No, it's because Warren is such a rock star that I and so many others have expressed doubts. While the presidency gets an undue amount of attention from both the media and the voters, the reality is that the Senate is an incredibly important institution and we need people like Warren in it, fighting the good fight. Warren is one of the most effective senators in Congress, despite being in the minority. She's helped keep the focus on economic justice and lay the groundwork for the Democrats to make big moves on things like expanding Social Security benefits, if and when they get in the majority again. Leaving the Senate, where she's been such a powerhouse, for the vice presidency, where she won't be writing legislation, would be a huge loss for the country.

But screw it. My heart soared when I saw that Clinton and Warren were having a meeting and I realized that I really, really want this. Yes, losing Warren as a senator wouldn't be great, but there's so much to be gained from having her as Clinton's running mate that it's worth it. Here are the reasons why:

1) After a bruising primary, the threat of a Donald Trump win means the Democrats need to unify the base. There are still a lot of bruised egos and sore feelings after Sanders lost the primary to Clinton. Picking Warren as a running mate would definitely read as an olive leaf to Sanders supporters, who, as anyone who ever dared mention their support for Clinton during the primary can attest, were universally swift to pick Warren as the woman they'd support if she ran.

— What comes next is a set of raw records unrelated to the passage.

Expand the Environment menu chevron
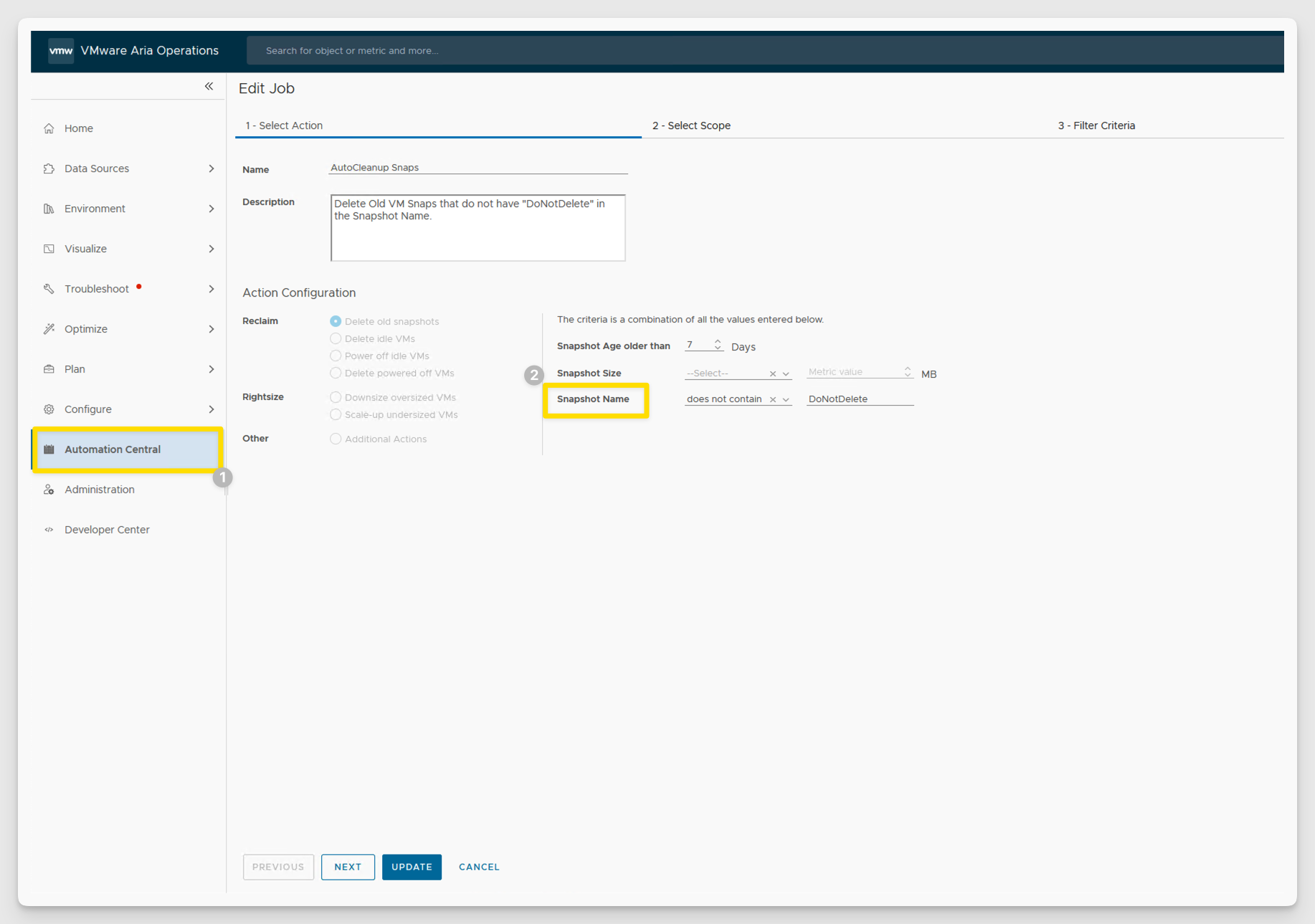Screen dimensions: 1315x924 coord(211,209)
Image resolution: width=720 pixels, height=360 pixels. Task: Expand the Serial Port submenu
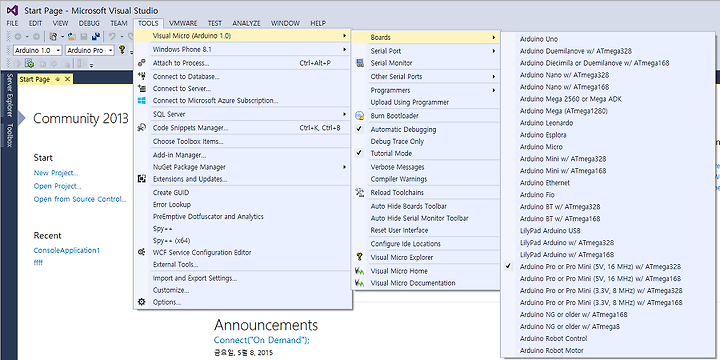(427, 51)
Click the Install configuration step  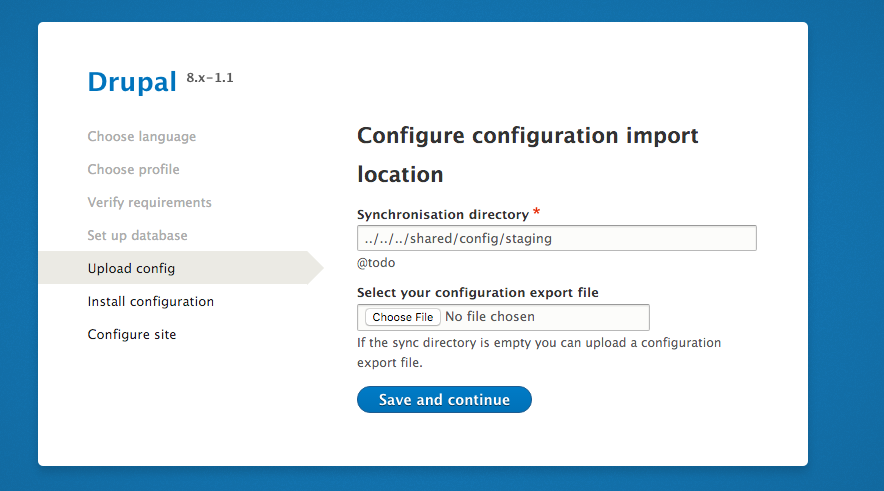pyautogui.click(x=150, y=302)
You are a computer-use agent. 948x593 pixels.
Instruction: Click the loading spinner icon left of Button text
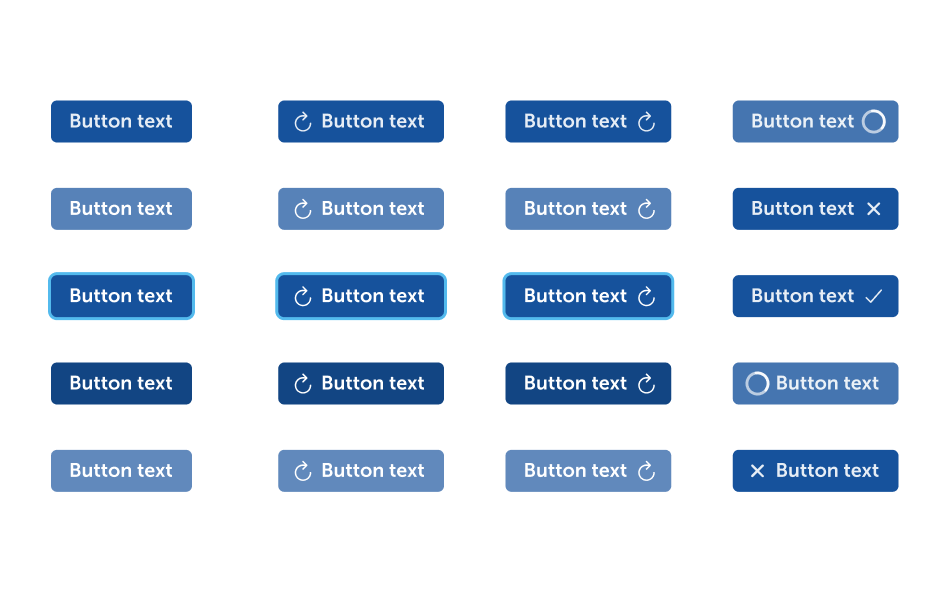pos(758,383)

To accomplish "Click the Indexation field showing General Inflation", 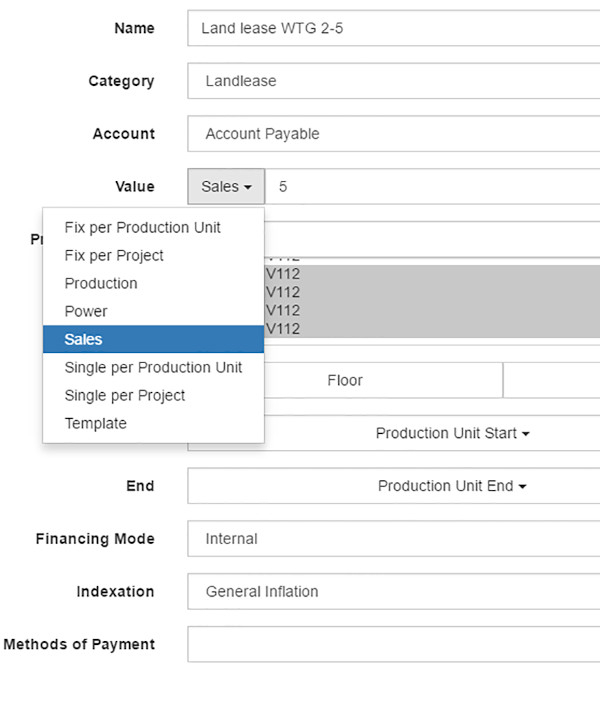I will 393,592.
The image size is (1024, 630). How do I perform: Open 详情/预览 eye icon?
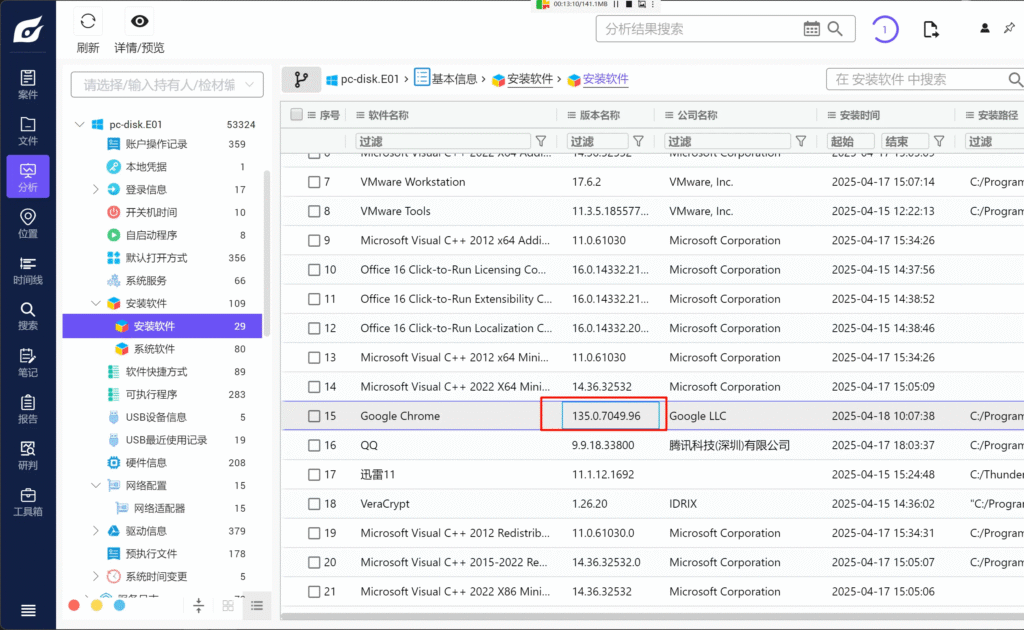tap(139, 22)
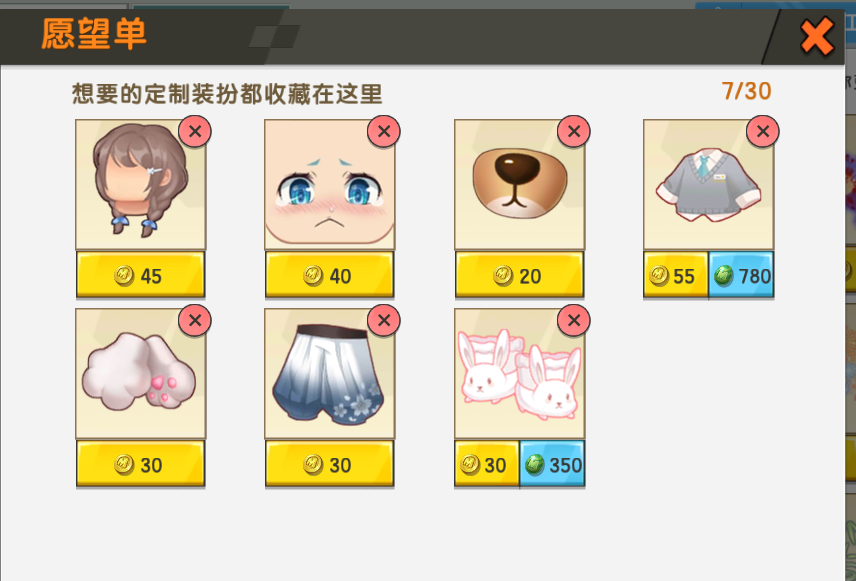856x581 pixels.
Task: Buy bunny slippers for 30 gold coins
Action: click(x=487, y=464)
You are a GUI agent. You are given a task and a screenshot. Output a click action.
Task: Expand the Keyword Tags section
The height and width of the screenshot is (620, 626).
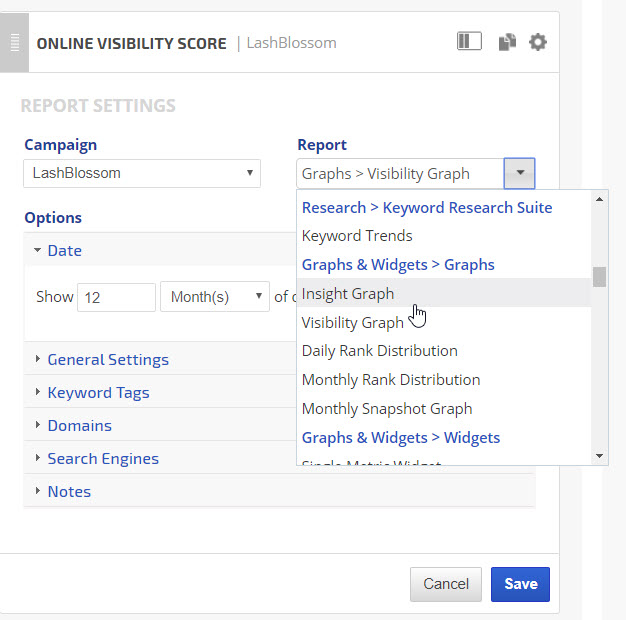tap(98, 392)
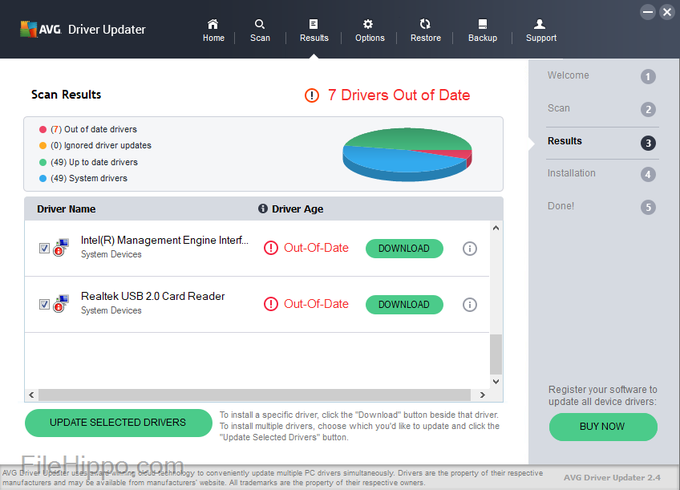Screen dimensions: 680x490
Task: Open the Backup drive icon
Action: 482,24
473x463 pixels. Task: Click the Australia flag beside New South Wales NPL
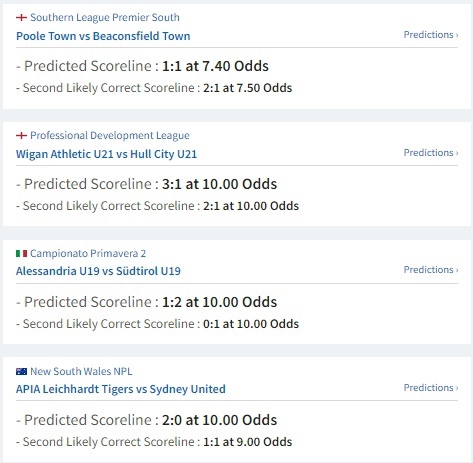pos(21,371)
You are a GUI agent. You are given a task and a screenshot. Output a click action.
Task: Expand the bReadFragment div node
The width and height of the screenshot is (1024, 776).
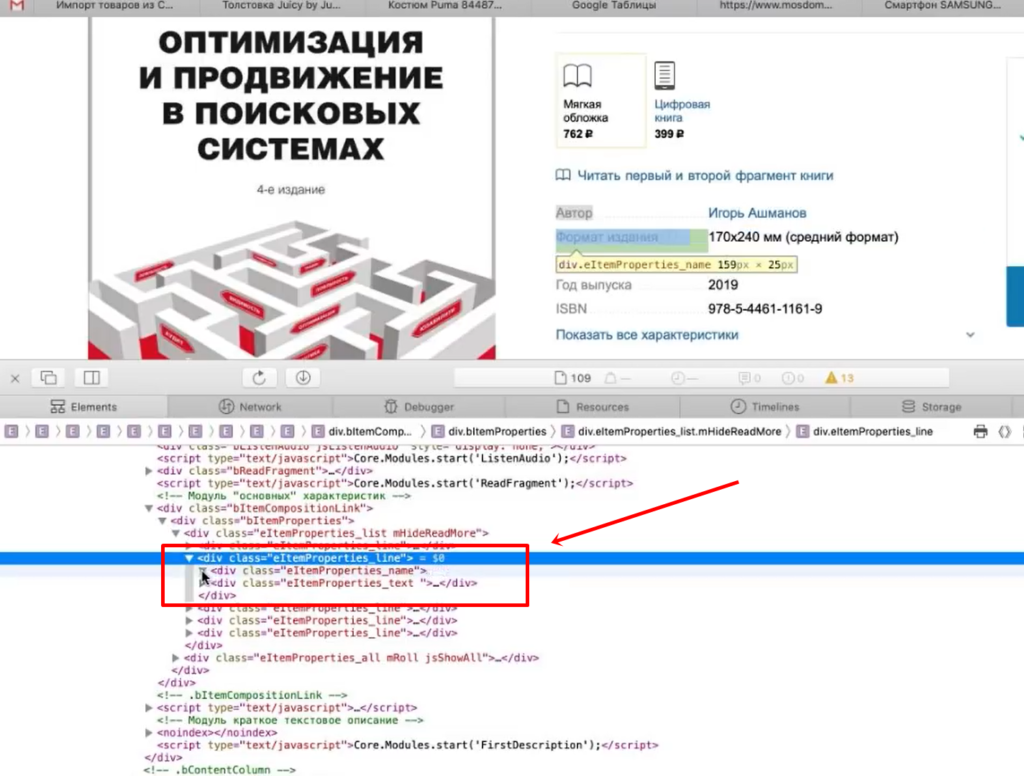click(149, 470)
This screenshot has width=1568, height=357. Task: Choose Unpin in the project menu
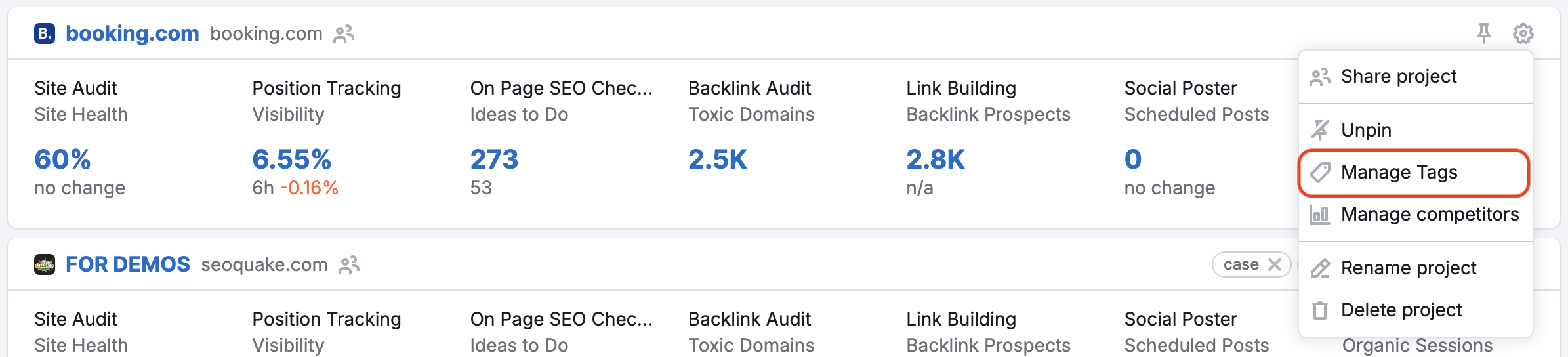tap(1366, 130)
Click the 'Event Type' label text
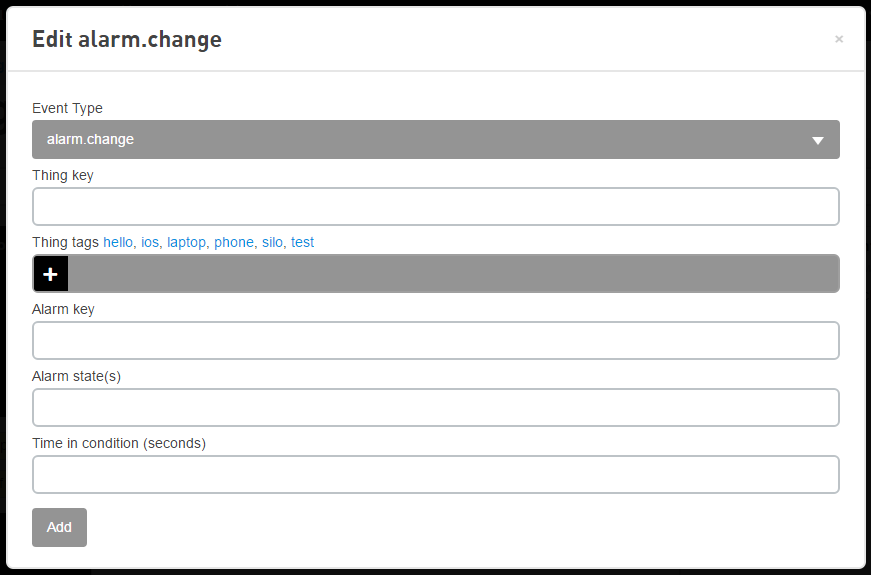Image resolution: width=871 pixels, height=575 pixels. pyautogui.click(x=67, y=108)
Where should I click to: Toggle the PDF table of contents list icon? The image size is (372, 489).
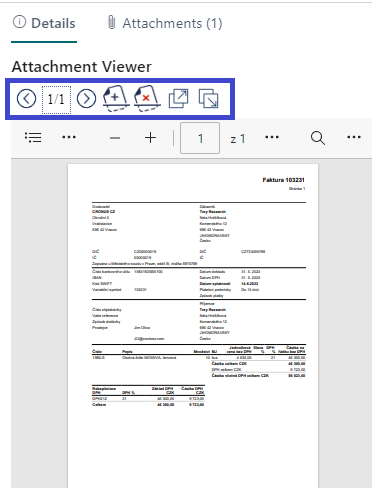pyautogui.click(x=33, y=137)
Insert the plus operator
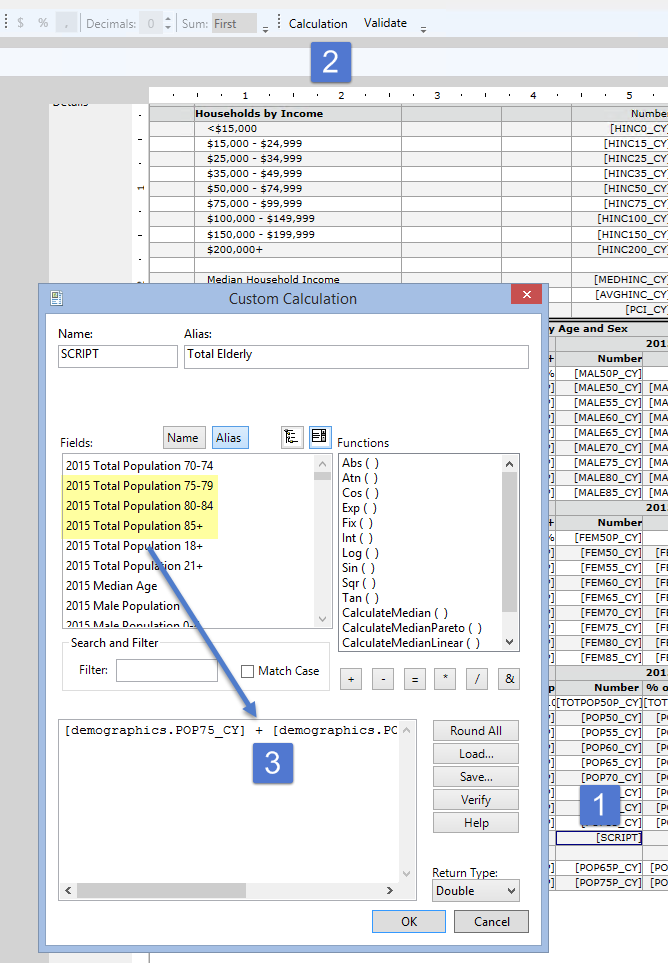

Sure, some of them were just saying that, using Warren as a shield against accusations of sexism while assuming, incorrectly, they'd never have to put their money where their mouths were. But plenty of them were sincere and will read the Warren pick as evidence that Clinton is serious about her commitment to progressive values. And even those who were using Warren just as a shield will be forced to either support her like they said they would, or be exposed. But that's okay; their votes spend just as good as their more sincere counterparts.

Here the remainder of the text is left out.